• _Extract_:
((
This week we took 23 high school students and seven adults on a mission trip to Wilmore, Kentucky with an organization called AdventureServe. Our primary project was to repair a roof for Penny, a single mother of four who is trying to put three of her kids through college. The roof leaked so badly that the ceiling caved on the inside. She is possibly one of the sweetest people on earth and has spent hours getting to know us and baking us cookies.

We also rotated our students through a series of “mystery trips,” where we partnered with local ministries that have longstanding relationships with the community. Our students started at Broadway Live, a summer camp for urban and at-risk children. They played with and loved on children for a whole day, playing games with kids on their backs. As soon as they thought their shoulders were getting a break, the next set of arms reached up to be held. Our students served at Quest Farms, a working farm that cares for and houses people with mental handicaps and helps them integrate into society by equipping them with jobs. The students gathered green beans, met the residents and did a puzzle with them. We also helped the Kentucky U.M. Children’s Home transition out of facilities built in the 1800s and move into newly updated housing.

We continually prayed for the Lord to provide sheet rock because our budget didn’t have room to repair Penny’s ceiling. We found a 4×8-foot panel of drywall at the children’s home that was no longer needed. What an awesome experience to see the Lord’s provision.  After that we did Random Acts of Grace (RAGs), where we prayed about how the Lord would have us reach out and bless people on the streets of Lexington. My group sat with a 30-year-old woman who was recently divorced and homeless. Embarrassed by her situation, we spoke with her and extended grace, told her how God loves and delights in her, encouraged her to persevere, prayed with her, let her pray for us, and bought her lunch. Other groups placed encouraging notes around town and sensed the Lord giving them a specific encouraging word to say to people as they walked past them.
))
• _What this exercise asks_:
A. In the mission trip account, what was the group's main project in Wilmore?
B. Write the next part of the mission trip account, picking up after its last sentence.

[Extracted records]
((
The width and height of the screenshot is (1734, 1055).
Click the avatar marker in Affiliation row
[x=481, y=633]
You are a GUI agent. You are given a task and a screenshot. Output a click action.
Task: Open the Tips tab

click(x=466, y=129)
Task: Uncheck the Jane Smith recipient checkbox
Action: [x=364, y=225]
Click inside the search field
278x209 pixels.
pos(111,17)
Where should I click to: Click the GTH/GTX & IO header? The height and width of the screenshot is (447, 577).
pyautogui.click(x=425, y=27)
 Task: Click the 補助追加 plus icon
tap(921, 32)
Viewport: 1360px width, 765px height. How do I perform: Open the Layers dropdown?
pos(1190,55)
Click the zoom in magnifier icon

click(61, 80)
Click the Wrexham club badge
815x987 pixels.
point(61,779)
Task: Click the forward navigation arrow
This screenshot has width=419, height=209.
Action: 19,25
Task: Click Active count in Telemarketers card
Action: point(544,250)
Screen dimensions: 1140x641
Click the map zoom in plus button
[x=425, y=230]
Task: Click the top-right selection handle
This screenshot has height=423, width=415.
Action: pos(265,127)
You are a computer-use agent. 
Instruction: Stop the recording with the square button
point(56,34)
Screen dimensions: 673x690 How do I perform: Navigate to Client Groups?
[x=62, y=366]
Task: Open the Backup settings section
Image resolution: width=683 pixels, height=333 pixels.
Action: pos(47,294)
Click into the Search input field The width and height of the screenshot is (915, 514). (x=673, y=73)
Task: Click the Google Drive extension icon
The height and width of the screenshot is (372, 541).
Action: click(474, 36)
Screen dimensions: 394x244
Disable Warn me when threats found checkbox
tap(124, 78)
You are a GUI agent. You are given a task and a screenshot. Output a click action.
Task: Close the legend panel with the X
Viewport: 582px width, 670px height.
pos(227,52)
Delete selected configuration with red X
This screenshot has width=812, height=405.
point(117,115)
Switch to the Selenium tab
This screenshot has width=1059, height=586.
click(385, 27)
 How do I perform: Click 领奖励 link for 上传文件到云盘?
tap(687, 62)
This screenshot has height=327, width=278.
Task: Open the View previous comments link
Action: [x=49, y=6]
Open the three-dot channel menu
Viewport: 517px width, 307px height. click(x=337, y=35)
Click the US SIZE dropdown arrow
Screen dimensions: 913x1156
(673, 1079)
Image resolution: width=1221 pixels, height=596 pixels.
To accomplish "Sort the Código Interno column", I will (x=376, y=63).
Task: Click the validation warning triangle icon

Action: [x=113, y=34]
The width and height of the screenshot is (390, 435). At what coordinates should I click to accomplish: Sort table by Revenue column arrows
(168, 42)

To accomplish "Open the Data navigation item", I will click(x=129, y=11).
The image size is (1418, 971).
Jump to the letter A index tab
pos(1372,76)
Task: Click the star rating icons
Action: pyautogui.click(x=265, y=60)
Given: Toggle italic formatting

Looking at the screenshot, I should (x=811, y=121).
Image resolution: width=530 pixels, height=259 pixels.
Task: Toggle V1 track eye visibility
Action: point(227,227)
))
• _Answers to the exercise_:
A. Repairing a roof for Penny, a single mother of four.

B.
Three of my own friends and mentors who have shaped who I am spoke to our students. A couple of my students have asked me how to make friends like I have. We challenged ourselves to be good soil that receives God’s word and bears fruit. We’ve learned how to listen to God first when we pray for someone else, and we saw God show up and speak directly into people’s lives. Finally, we were shown an example of missional living as a lifestyle through hospitality. They invited us into their home and made delicious fajitas and challenged us to think of ourselves as disciples, trying to be like our master and answer the call to share God’s love. One student had been wrestling with the idea of going into ministry and now sees clearly how he can be the Church to everyone around him being a man on mission with God in a job outside the walls of the church.